Uniform Resource Locators have been a significant advance in 
retrieving Internet-accessible resources. However, their brittle 
nature over time has been recognized for several years. The Uniform 
Resource Identifier working group proposed the development of Uniform 
Resource Names to serve as persistent, location-independent 
identifiers for Internet resources in order to overcome most of the 
problems with URLs. RFC-1737 [1] sets forth requirements on URNs. 


During the lifetime of the URI-WG, a number of URN proposals were 
generated. The developers of several of those proposals met in a 
series of meetings, resulting in a compromise known as the Knoxville 
framework. The major principle behind the Knoxville framework is 
that the resolution system must be separate from the way names are 
assigned. This is in marked contrast to most URLs, which identify the 
host to contact and the protocol to use. Readers are referred to [2] 
for background on the Knoxville framework and for additional 
information on the context and purpose of this proposal. 

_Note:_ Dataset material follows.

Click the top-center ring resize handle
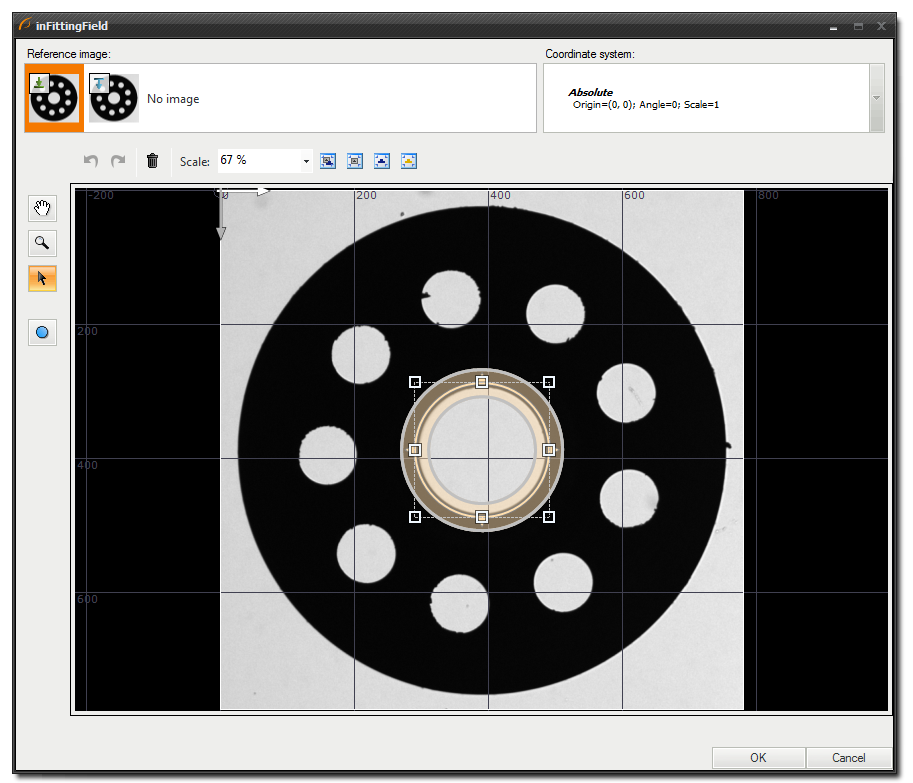 [x=482, y=382]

Separating the way names are resolved from the way they are 
constructed provides several benefits. It allows multiple naming 
approaches and resolution approaches to compete, as it allows 
different protocols and resolvers to be used. There is just one 
problem with such a separation - how do we resolve a name when it 
can’t give us directions to its resolver? 


For the short term, DNS is the obvious candidate for the resolution 
framework, since it is widely deployed and understood. However, it is 
not appropriate to use DNS to maintain information on a per-resource 
basis. First of all, DNS was never intended to handle that many 
records. Second, the limited record size is inappropriate for catalog 
information. Third, domain names are not appropriate as URNs. 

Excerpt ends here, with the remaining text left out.